On September 14, the founders of Quidsi flew to Seattle to meet with Amazon and discuss a possible acquisition. As Quidsi’s founders were sitting in a meeting with Amazon brass, Amazon hit Quidsi in the gut. It announced a new program called “Amazon Mom” that offered free Prime service and an additional 30-percent discount on diapers if users signed up to get them through Amazon’s monthly “subscribe and save” program. This was a larger discount than Amazon offered on most other Subscribe and Save items.
This put Quidsi in an untenable situation, as Stone writes:
That month, Diapers.com listed a case of Pampers at $45; Amazon priced it at $39, and Amazon Mom customers with Subscribe and Save could get a case for less than $30. At one point, Quidsi executives took what they knew about shipping rates, factored in Proctor and Gamble’s wholesale prices, and calculated that Amazon was on track to lose $100 million over three months in the diapers category alone.
Amazon’s losses may have actually been even larger. During Wednesday’s hearing, Scanlon said that internal documents obtained by the committee showed Amazon losing $200 million in a single month from diaper products.
Amazon knew it was bleeding Quidsi dry. An internal email later in September discussed the price cuts Quidsi was forced to make to compete with the new Amazon Mom discounts. “They expect to lose lots of money in the next few yrs,” wrote executive Peter Krawiec. “This will make it worse.”
Quidsi didn’t have the money to fight a lengthy price war with Amazon, and venture capitalists were reluctant to give Quidsi more cash to fight what looked like a hopeless battle. So in November, Quidsi reluctantly signed a merger agreement with Amazon.
“I don’t remember that”
When Stone was writing his book, an Amazon executive told him that (in Stone’s words) “everything Amazon subsequently did in the diapers market [after mid-2010] was planned beforehand and unrelated to competing with Quidsi.” But the newly released emails contradict that claim. Herrington specifically listed the Amazon Mom rollout as part of Amazon’s “aggressive ‘plan to win’ against diapers.com.” Later in the same email, Herrington wrote that “to the extent this plan undercuts the core diapers business for diapers.com, it will slow the adoption of soap.com.”

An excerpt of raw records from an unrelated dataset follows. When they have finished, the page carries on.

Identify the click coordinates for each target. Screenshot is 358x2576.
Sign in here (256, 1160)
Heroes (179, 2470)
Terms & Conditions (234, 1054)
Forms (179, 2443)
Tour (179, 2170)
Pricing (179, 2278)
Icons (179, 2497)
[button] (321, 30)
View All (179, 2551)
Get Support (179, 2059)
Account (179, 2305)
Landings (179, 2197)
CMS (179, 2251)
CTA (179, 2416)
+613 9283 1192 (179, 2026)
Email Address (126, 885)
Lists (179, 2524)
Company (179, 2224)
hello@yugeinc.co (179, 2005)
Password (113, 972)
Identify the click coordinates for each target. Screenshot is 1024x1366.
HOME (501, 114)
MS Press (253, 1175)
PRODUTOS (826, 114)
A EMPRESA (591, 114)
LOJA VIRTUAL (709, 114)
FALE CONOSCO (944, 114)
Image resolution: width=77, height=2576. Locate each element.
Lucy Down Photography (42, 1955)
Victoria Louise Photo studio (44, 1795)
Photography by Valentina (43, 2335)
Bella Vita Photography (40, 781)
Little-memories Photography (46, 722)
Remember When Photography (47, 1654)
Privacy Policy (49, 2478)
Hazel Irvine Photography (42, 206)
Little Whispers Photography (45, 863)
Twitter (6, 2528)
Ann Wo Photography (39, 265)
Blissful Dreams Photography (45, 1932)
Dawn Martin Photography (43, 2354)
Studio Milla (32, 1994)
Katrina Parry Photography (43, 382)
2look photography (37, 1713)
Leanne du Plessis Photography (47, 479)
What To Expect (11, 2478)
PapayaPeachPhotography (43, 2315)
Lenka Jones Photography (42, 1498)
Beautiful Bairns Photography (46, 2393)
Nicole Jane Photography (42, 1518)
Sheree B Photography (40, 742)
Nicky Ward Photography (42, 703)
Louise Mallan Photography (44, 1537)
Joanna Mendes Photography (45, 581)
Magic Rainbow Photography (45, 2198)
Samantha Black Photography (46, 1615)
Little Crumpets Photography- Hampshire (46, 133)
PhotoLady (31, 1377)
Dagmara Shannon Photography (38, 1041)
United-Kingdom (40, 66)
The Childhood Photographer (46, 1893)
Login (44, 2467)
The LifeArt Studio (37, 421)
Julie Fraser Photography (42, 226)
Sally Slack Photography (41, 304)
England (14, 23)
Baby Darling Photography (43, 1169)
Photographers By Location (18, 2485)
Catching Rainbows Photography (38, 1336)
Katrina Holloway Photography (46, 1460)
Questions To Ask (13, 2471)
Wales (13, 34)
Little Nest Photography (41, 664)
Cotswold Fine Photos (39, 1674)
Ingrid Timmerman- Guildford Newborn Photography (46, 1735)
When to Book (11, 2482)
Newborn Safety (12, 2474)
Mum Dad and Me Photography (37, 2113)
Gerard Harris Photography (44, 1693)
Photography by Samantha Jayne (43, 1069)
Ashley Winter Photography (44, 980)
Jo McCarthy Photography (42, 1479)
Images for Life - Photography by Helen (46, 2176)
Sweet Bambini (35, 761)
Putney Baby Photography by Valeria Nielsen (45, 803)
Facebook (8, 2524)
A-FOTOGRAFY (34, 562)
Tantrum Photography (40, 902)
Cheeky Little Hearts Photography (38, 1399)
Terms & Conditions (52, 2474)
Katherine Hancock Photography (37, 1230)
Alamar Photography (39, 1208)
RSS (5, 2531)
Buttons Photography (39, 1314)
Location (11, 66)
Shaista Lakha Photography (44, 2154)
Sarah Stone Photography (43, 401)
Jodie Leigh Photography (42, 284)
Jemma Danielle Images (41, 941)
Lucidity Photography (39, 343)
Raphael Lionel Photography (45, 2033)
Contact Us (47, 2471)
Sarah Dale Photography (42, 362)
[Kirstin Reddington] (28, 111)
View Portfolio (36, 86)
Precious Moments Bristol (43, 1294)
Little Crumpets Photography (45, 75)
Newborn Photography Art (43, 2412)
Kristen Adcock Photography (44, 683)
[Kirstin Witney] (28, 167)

Amazon’s claim is also hard to square with the company’s actions post-acquisition. Stone notes that “a month after it announced the acquisition of Quidsi, Amazon closed the [Amazon Mom] program to new members.” Then a few weeks later, as the Federal Trade Commission was giving the deal unexpectedly close scrutiny, Amazon re-opened Amazon Mom—but with smaller discounts. In effect, Amazon hiked diaper prices soon after the acquisition.
When Scanlon asked whether Bezos had signed off on raising diaper prices after the acquisition, Bezos pled ignorance.
“I don’t remember that at all,” he said. “We match competitive prices. I believe we followed diapers.com.”
The FTC ultimately approved the deal. Amazon initially let Diapers.com continue as a separate service but shut it down in 2017.